Here, the family goes back generations on every side, branching back and leafing out into family names given to roads and old houses, people distant and gone, their names reduced to casual labels or residue of ownership clinging to what is forever out of their grasp. A house in Milton in which my grandmother was born. A cemetery nearby in which her father is buried with row upon row of old stone markers, but no sign or name for that place, just a chain link fence setting it off from homes that have been built around it. A house in an old book that belonged to the Vail family and now is just a series of black and white images of early American architectural innovations. Other cemeteries, with names and larger markers in which are buried descendants of English settlers and descendants of Quebecois, cemeteries separated by miles, both in terms of distance and bias. My other grandfather with his people and my other grandmother with her people.
I've been raised to respect and honor place and property and memory. The keepers of these memories, of what pictures mean and who is in them, of the significance of objects, had been in the hands of my grandparents and my great aunts and uncles. They're gone. My parents are now the keepers--I don't know that I can ever be that. Who I am is defined by some sort of opposition to where I'm from. I am a keeper of certain objects, but the vast store of them, the stories behind the rest seem beyond my power to organize. In our family, these objects will, eventually, become a set of puzzle pieces scattered among families expanding like branching capillaries, with the pieces carried further and further from their interlocking parts.
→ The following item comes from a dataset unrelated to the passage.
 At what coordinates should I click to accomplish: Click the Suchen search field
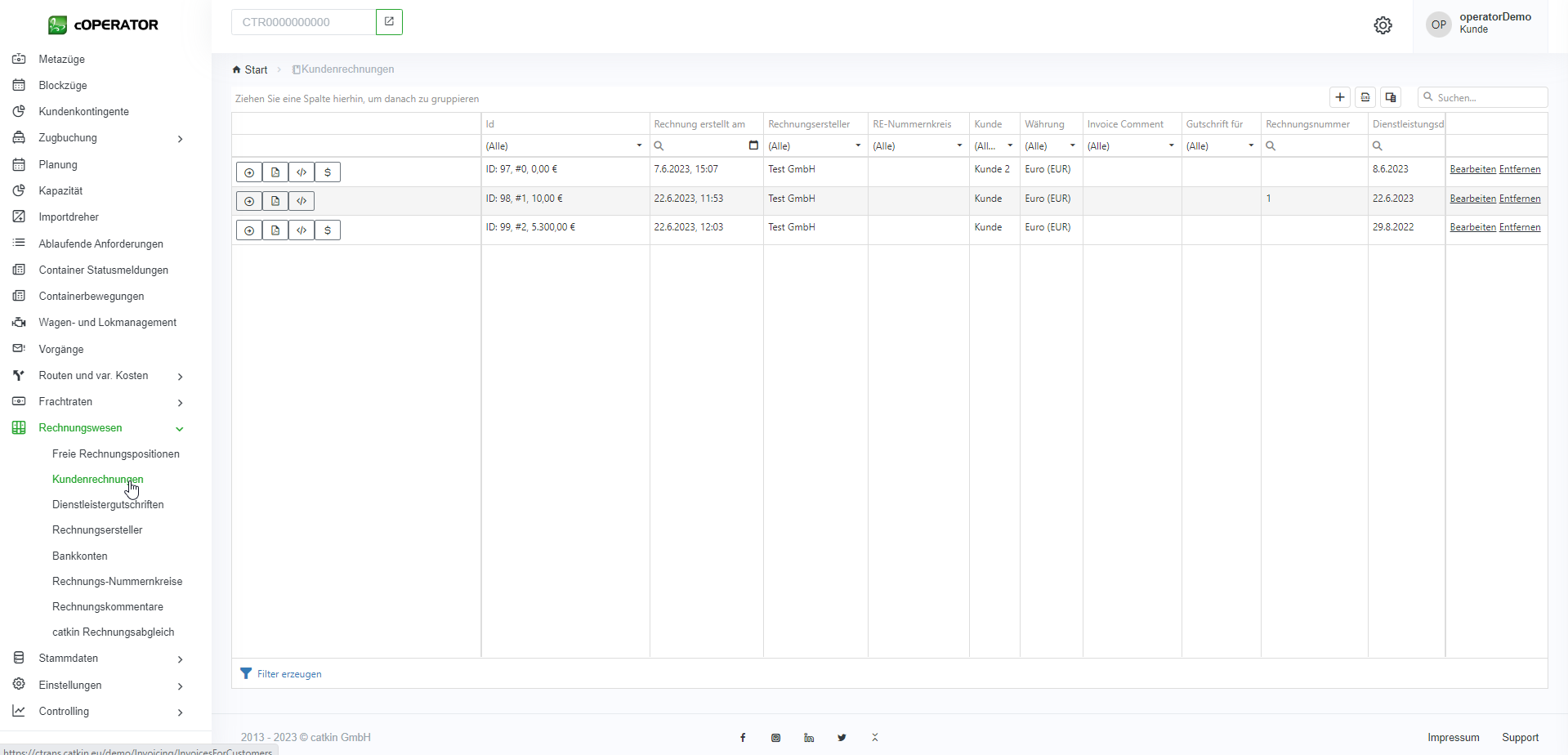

I have (had) a friend who, I am quite certain believed I would send him some sort of coded messages in poems I wrote that involved things he said or did, or anecdotes or stories in which he played a part. This despite his high level of literary sophistication and sharp interpretive mind. I did not, of course, the poem being its own house built of collected parts. Hass writes in "Meditation at Lagunitas": "it hardly had to do with her."
But the poem is its own place. Milton has Satan say, "the mind is its own place." And the poem picks and chooses among artifacts and objects and people and scraps of memory to assemble its own time and reality. There is no true responsibility to memory or family. Only an assemblage of what life leaves in its wake. Is this ethical? I don't know. Parts of us, what remains of us, will be scattered through objects and memories and unlabeled photos. What is my responsibility with artistic assemblage?